Guncangan letusan gunung dan gempa menjadi tadzkirah untuk meluruskan perilaku taat kepada Allah, hidup maksiat dikurangi serta meningkatkan tanggungjawab untuk memberantas kezaliman.
Padamnya listrik juga pengingat bahwa betapa rawannya sistem jaringan kelistrikan. Apabila ada sabotase, lalu mati untuk beberapa jam yang lebih lama, maka bisa merontokkan banyak sendi. Ini perlu evaluasi dan investigasi serius. Presiden tentu tak bisa bilang “bukan urusan saya”. Di saat rawan justru instruksi dan sikap Presiden mesti jelas. Perangkat teknis dapat minta maaf, tapi kebijakan mesti jelas. Presiden harus hadir di tengah peristiwa.

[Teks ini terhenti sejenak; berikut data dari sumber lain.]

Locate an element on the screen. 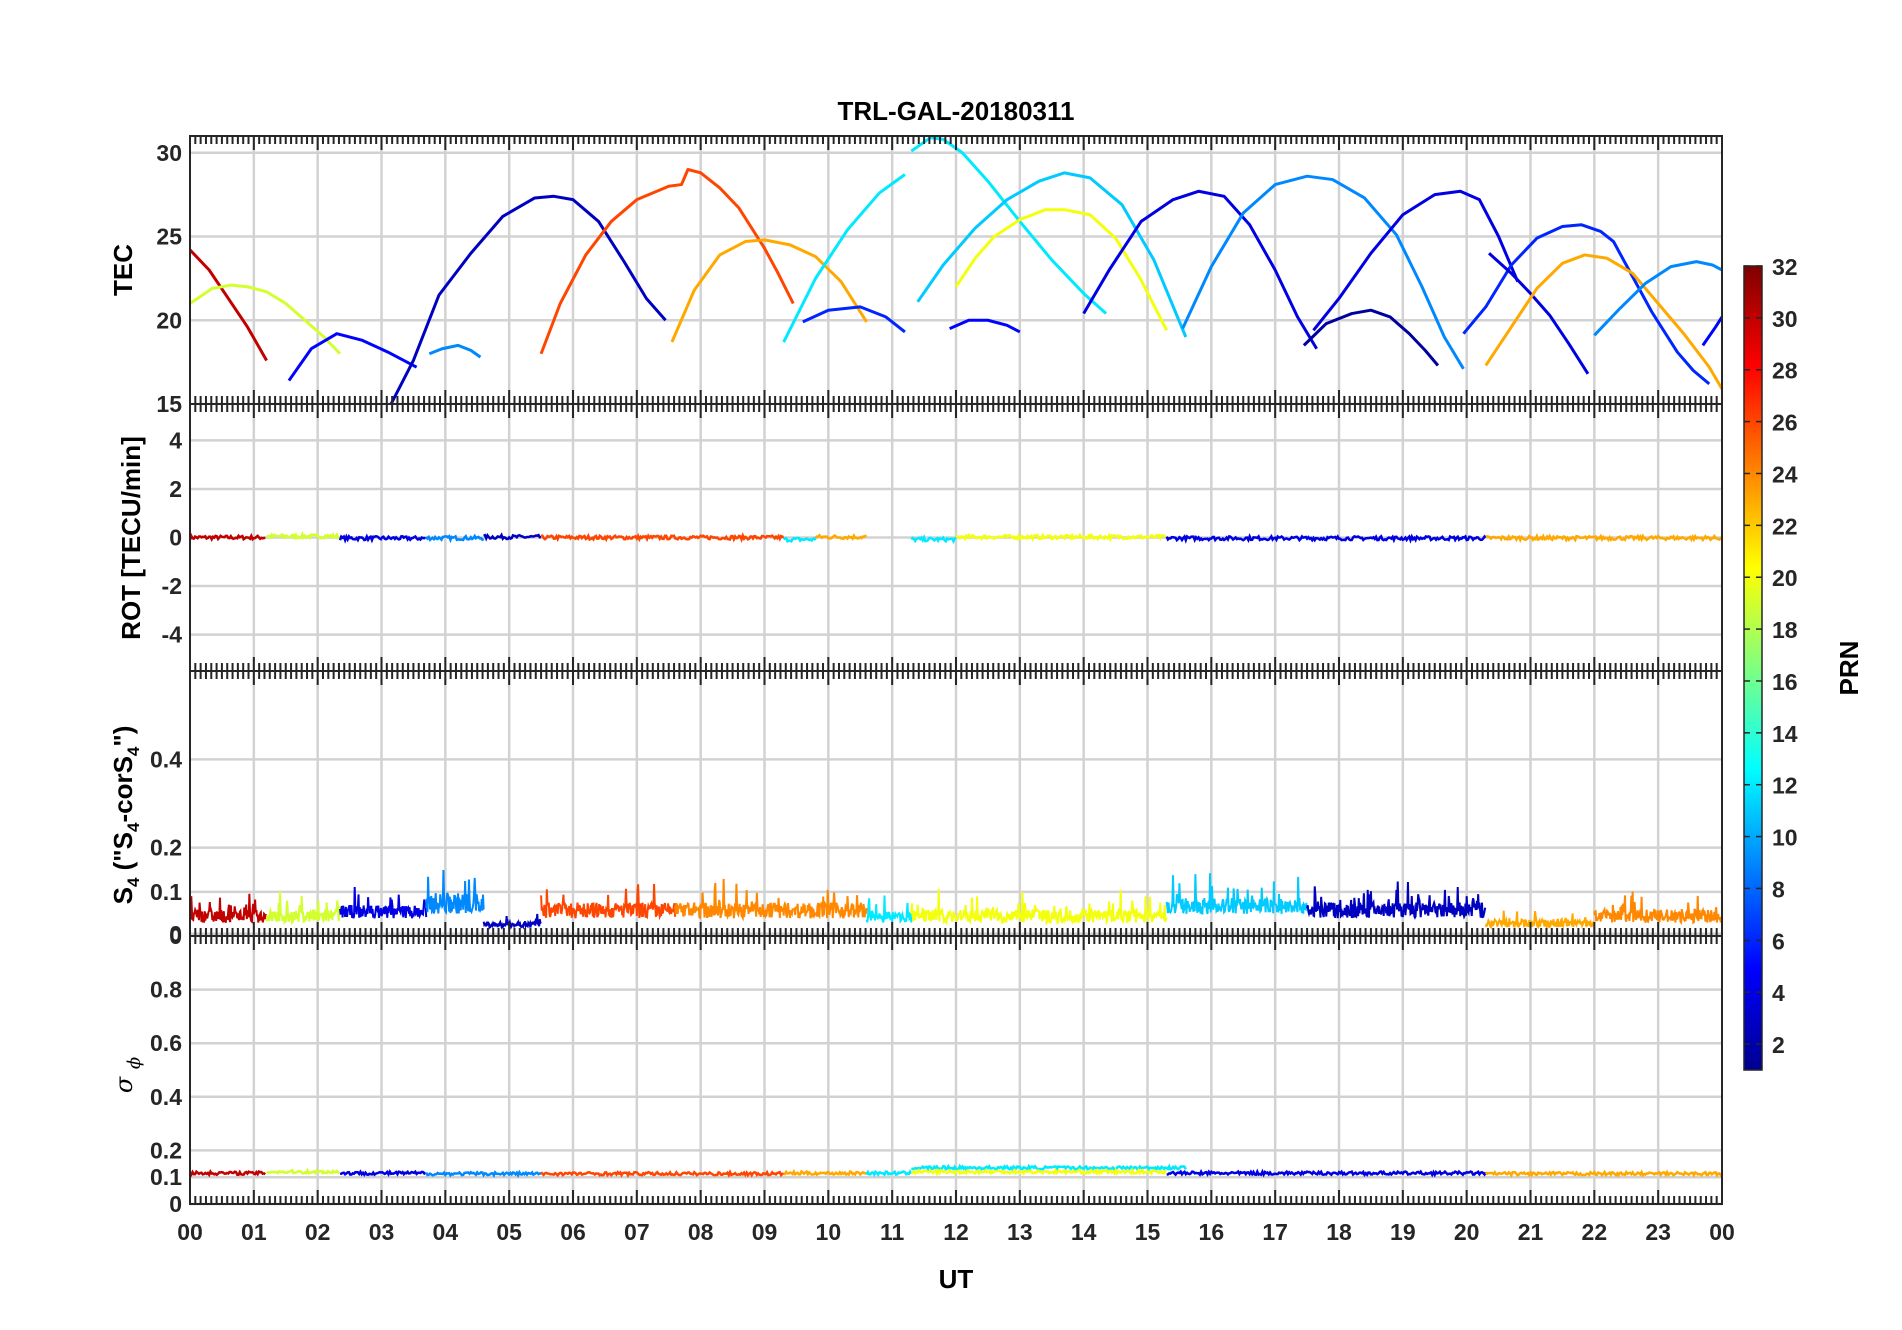  colorbar-tick-label: 6 is located at coordinates (1778, 941).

Bencana atau musibah baik “alam” maupun eror “manusia” harus disikapi dengan spiritual dan langkah rasional. Sebab model padamnya listrik dapat menyebabkan “habis gelap terbitlah terang” atau “habis terang terbitlah gelap”.
Dalam konteks keagamaan ini berhubungan dengan kepemimpinan. Pemimpin “ilahiah” dimana Allah sebagai sentral maka “yukhrijuhum minadh dhulumaati ilan nuur” mengeluarkan dari gelap pada terang. Sedangkan kepemimpinan “berhala” dimana thogut lah yang jadi ikutan maka syaitan itu akan “yukhrijunahum minan nuur iladh dhulumat” mengeluarkan dari terang kepada gelap.
Sikap dan kebijakan pemimpin yang selalu mementingkan diri dan menyusahkan rakyat adalah “dark leadership” – kepemimpinan bersisi gelap yang berkarakter narsistik, machiavellis, dan psikopatik.
Pengikut syaithon. Naudzubillah. (kl/glra)
*) Penulis: M. Rizal Fadillah, Pemerhati politik dan keagamaan.